__TEXT EXCERPT__:
************

Our regular series featuring close passes from around the country - today it's Berkshire...

The video featured in our Near Miss of the Day series today shows the heart-stopping moment when a pair of cyclists are confronted with the driver of a skip lorry coming the other way on a narrow road with cars parked on the near side of the vehicle, squeezing both riders between the lorry and a hedge and somehow not hitting either of them.

The incident, filmed by road.cc reader Cyclocelestial, happened in Mortimer, Berkshire on 7 October.

“The driver started to overtake the parked cars before the two cyclists came into view but could have applied the brakes and moved towards the gap on the left,” Cyclocelestial said.

“It was not reported to the police but I reported it to a manager at R. Collard in Reading who agreed to speak to the driver about it.

“However he did not want to see the video as ‘we have a camera in the cab’.”

Incidents of this type often attract comments along the lines of how the cyclists should perhaps have anticipated the approaching vehicle and pulled over to let it past.

It’s easy to take such a view when you watch the footage, but in a live scenario things are seldom that clear-cut.

************

__Entries from a data source__:

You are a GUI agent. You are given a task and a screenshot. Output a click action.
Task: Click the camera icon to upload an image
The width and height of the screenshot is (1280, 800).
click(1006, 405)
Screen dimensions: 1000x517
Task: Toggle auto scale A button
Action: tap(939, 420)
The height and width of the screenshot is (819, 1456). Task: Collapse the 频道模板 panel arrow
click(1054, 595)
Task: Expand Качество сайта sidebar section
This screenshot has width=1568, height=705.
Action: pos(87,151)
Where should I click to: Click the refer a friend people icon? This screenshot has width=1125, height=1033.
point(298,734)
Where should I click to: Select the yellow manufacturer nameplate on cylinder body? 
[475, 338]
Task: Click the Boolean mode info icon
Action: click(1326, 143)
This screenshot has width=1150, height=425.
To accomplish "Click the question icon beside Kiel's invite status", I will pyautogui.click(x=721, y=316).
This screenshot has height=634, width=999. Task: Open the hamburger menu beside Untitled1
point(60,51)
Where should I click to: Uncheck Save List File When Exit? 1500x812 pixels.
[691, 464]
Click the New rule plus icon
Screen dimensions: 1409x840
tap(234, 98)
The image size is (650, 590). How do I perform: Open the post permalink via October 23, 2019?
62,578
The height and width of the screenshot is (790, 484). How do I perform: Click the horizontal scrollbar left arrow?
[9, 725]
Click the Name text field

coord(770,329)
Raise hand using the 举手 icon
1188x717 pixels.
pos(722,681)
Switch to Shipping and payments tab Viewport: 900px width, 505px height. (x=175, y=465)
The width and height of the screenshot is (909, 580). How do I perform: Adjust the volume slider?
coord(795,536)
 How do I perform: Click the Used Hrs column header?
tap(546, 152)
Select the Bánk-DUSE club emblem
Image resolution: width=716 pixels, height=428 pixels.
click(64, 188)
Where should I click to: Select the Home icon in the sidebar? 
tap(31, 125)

************

__PARTS OF THE EXERCISE__:
1. Reproduce the part of the near-miss article between "The incident, filmed" and "driver about it.", inclusive.
2. Convert only the listing lines between the lines holding "The height and width of the screenshot is (819, 1456)." and "Switch to Shipping", inclusive, into a JSON list of strings, one string per line and no blank lines.

__SOLUTION SET__:
1.
The incident, filmed by road.cc reader Cyclocelestial, happened in Mortimer, Berkshire on 7 October.

“The driver started to overtake the parked cars before the two cyclists came into view but could have applied the brakes and moved towards the gap on the left,” Cyclocelestial said.

“It was not reported to the police but I reported it to a manager at R. Collard in Reading who agreed to speak to the driver about it.

2.
[
  "The height and width of the screenshot is (819, 1456). Task: Collapse the 频道模板 panel arrow",
  "click(1054, 595)",
  "Task: Expand Качество сайта sidebar section",
  "This screenshot has width=1568, height=705.",
  "Action: pos(87,151)",
  "Where should I click to: Click the refer a friend people icon? This screenshot has width=1125, height=1033.",
  "point(298,734)",
  "Where should I click to: Select the yellow manufacturer nameplate on cylinder body? ",
  "[475, 338]",
  "Task: Click the Boolean mode info icon",
  "Action: click(1326, 143)",
  "This screenshot has width=1150, height=425.",
  "To accomplish \"Click the question icon beside Kiel's invite status\", I will pyautogui.click(x=721, y=316).",
  "This screenshot has height=634, width=999. Task: Open the hamburger menu beside Untitled1",
  "point(60,51)",
  "Where should I click to: Uncheck Save List File When Exit? 1500x812 pixels.",
  "[691, 464]",
  "Click the New rule plus icon",
  "Screen dimensions: 1409x840",
  "tap(234, 98)",
  "The image size is (650, 590). How do I perform: Open the post permalink via October 23, 2019?",
  "62,578",
  "The height and width of the screenshot is (790, 484). How do I perform: Click the horizontal scrollbar left arrow?",
  "[9, 725]",
  "Click the Name text field",
  "coord(770,329)",
  "Raise hand using the 举手 icon",
  "1188x717 pixels.",
  "pos(722,681)",
  "Switch to Shipping and payments tab Viewport: 900px width, 505px height. (x=175, y=465)"
]